> Übungsaufgaben
- a) Nennen Sie alle Personen, die im Text über Bertha Sander namentlich erwähnt werden.
- b) Führen Sie den Text über die Innenarchitektin Bertha Sander im Anschluss an seinen letzten Satz weiter.

═══ Textauszug ═══

8. November 2013 bis 9. März 2014
Am Anfang des Ausstellungsprojektes standen Erzählungen über eine Mitte der 1930er-Jahre nach London emigrierte jüdische Innenarchitektin aus Köln und eine mysteriöse Hutschachtel. Erst allmählich fügt sich ein Lebensbild wie ein Puzzle zusammen. Bertha Sander, die aus einer gutbürgerlichen jüdischen Familie stammte, versprach Anfang der 1920er-Jahre eine junge vielversprechende Innenarchitektin in Köln zu werden. Sie arbeitete bei renommierten Architekten in Köln und Berlin, arbeitete bei der Wiener Werkstätte, hatte enge private und berufliche Kontakte zu namhaften Architekten und Designern wie den Österreichern Philipp Häusler und dem an der Wiener Werkstätte beschäftigten Dagobert Peche. Krankheiten und Kuraufenthalte führten jedoch zu einer Unterbrechung der beruflichen Karriere, mit der Machtübernahme der Nationalsozialisten unterlag sie immer schärferen Einschränkungen, sowohl in ihrem sozialen Leben als auch in ihren Arbeitsmöglichkeiten. 1936 emigriert sie mit ihrer Mutter nach London. An ihre frühen beruflichen Erfolge konnte sie nicht mehr anknüpfen. Lange Jahre lebte sie gemeinsam mit der Mutter in einem Haus, ein eigenständiges Leben konnte sie nicht mehr führen. Sie starb schließlich 1990 im Alter von 89 Jahren einsam und verbittert.

═══ Bereitgestelltes Material ═══

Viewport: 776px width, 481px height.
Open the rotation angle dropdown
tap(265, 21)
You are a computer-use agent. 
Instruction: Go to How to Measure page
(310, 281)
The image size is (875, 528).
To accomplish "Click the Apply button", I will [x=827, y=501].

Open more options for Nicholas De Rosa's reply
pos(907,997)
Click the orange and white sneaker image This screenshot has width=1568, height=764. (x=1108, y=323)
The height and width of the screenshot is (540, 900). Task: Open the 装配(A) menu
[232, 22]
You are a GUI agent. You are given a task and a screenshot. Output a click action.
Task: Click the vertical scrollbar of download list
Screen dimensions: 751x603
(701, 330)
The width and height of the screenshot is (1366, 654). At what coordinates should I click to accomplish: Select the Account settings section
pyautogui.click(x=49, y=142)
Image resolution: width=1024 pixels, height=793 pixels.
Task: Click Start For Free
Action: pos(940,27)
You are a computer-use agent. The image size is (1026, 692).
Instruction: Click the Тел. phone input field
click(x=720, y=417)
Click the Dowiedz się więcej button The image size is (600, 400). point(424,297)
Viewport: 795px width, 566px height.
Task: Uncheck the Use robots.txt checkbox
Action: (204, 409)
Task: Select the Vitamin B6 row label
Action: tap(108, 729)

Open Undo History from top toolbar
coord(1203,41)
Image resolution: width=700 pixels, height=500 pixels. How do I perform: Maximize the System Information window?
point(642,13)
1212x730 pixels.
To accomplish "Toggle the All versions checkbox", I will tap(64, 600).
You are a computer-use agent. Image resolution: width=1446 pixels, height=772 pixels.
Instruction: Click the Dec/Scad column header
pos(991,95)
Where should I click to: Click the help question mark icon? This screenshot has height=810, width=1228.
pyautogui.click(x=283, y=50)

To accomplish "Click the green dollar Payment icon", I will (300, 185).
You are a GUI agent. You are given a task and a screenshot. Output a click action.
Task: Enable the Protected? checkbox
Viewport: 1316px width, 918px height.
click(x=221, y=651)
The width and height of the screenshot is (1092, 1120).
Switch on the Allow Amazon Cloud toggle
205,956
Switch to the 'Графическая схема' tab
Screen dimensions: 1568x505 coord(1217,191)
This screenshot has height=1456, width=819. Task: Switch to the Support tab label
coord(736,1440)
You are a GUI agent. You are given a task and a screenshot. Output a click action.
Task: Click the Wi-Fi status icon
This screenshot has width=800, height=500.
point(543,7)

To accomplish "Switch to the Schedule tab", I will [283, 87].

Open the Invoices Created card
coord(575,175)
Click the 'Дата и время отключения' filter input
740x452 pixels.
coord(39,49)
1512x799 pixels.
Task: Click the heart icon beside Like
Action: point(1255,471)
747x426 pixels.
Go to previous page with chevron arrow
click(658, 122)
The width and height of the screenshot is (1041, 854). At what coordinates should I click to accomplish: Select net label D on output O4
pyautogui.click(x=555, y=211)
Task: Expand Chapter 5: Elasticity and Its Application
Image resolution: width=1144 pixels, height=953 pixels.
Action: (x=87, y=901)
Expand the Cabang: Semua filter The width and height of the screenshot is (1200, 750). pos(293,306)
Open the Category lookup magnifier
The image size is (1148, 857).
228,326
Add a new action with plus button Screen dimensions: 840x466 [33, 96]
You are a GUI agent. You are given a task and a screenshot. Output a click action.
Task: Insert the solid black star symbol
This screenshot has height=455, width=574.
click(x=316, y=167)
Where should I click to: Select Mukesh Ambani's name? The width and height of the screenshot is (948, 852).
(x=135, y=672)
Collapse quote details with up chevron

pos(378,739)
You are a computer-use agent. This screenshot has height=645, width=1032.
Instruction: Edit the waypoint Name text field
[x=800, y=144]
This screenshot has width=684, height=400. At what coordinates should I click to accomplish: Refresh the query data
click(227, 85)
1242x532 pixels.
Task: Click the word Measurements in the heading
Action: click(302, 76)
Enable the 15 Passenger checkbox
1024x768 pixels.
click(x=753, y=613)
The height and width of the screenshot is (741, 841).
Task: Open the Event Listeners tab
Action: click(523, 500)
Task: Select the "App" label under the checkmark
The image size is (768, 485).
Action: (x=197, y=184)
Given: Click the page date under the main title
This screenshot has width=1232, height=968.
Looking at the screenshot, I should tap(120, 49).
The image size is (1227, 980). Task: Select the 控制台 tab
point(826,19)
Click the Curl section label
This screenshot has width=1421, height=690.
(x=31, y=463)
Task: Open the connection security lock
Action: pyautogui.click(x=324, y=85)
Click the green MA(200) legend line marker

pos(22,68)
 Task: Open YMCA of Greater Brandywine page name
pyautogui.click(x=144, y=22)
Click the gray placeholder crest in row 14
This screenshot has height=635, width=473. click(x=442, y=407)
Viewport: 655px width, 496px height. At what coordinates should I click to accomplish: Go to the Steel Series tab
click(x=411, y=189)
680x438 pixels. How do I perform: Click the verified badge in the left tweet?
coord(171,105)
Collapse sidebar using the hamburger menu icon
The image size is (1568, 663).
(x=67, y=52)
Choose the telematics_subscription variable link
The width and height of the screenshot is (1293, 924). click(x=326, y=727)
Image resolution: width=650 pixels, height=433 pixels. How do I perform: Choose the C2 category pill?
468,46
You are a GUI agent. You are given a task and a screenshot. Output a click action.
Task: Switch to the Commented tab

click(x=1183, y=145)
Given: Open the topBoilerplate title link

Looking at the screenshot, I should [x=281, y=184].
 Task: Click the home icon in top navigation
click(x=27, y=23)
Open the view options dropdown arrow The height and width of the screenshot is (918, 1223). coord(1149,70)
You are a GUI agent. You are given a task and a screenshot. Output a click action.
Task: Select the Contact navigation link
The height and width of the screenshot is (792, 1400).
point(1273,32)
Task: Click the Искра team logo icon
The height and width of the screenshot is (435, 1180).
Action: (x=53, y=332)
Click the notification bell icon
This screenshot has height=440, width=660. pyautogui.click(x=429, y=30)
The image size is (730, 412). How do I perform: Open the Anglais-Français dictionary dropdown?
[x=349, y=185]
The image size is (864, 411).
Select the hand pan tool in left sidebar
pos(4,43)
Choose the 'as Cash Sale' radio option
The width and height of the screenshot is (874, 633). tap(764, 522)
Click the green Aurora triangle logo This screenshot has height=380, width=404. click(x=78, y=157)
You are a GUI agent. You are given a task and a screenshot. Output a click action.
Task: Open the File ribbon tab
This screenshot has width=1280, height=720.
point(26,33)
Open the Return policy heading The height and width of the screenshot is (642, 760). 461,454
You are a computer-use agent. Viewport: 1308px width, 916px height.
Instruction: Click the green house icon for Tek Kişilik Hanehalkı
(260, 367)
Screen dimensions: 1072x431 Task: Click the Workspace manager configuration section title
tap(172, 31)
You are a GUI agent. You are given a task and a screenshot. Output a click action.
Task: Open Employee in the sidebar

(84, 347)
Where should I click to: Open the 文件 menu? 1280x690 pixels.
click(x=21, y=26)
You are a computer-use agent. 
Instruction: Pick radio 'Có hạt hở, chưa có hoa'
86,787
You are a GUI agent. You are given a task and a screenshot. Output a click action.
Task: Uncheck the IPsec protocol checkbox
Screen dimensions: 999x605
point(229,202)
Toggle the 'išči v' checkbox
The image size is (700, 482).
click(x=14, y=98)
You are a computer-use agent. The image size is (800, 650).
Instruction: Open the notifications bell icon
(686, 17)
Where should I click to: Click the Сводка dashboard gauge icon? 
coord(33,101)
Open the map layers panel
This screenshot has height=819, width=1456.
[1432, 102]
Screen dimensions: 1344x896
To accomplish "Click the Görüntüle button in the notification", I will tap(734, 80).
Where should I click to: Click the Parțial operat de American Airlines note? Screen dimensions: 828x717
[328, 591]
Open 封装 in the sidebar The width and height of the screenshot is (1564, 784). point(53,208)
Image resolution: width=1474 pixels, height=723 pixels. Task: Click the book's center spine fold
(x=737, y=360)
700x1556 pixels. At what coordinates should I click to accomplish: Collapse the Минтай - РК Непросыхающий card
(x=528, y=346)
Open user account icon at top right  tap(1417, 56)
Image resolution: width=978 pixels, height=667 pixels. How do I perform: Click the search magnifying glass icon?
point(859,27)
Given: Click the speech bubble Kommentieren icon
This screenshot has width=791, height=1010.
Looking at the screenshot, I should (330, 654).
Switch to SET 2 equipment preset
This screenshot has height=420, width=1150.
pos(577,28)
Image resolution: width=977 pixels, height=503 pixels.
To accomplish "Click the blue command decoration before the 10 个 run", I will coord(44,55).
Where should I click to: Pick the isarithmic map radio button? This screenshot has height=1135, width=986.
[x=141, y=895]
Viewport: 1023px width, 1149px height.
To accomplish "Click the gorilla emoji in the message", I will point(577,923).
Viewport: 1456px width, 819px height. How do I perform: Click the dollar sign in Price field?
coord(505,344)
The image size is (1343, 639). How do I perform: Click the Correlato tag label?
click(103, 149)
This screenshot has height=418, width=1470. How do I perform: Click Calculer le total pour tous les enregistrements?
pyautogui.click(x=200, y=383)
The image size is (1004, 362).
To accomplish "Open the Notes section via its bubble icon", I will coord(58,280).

═══

> Lösungen
- a) Bertha Sander, Philipp Häusler, Dagobert Peche

- b)
Bertha Sander hat – über alle Umzüge und ihre Emigration nach Großbritannien hinweg – viele persönliche Dokumente, Fotos, eigene Arbeiten, Veröffentlichungen und Erinnerungsstücke aufgehoben und sorgsam wie einen Schatz gehütet. Wichtige Dokumente und Fotos bewahrte sie in einer Hutschachtel auf – ihr künstlerischer Nachlass befindet sich im Victoria & Albert Museum in London, dem größten Kunstgewerbemuseum der Welt.
In der Ausstellung erzählen zahlreiche Fundstücke aus dem Besitz von Bertha Sander eine faszinierende Geschichte eines kontrastreichen Lebens. Es begann fröhlich, weltoffen und emanzipiert in Köln und Wien. Es endete eingeschränkt und verbittert in London und Südengland. Persönliche Spuren und Dokumente stammen aus ganz Europa: aus Köln und London, aus Spa, Davos und Paris, aus Venedig, Wien und Athen.
Eine Ausstellung des NS-Dokumentationszentrums in Zusammenarbeit mit Ulla Rogalski.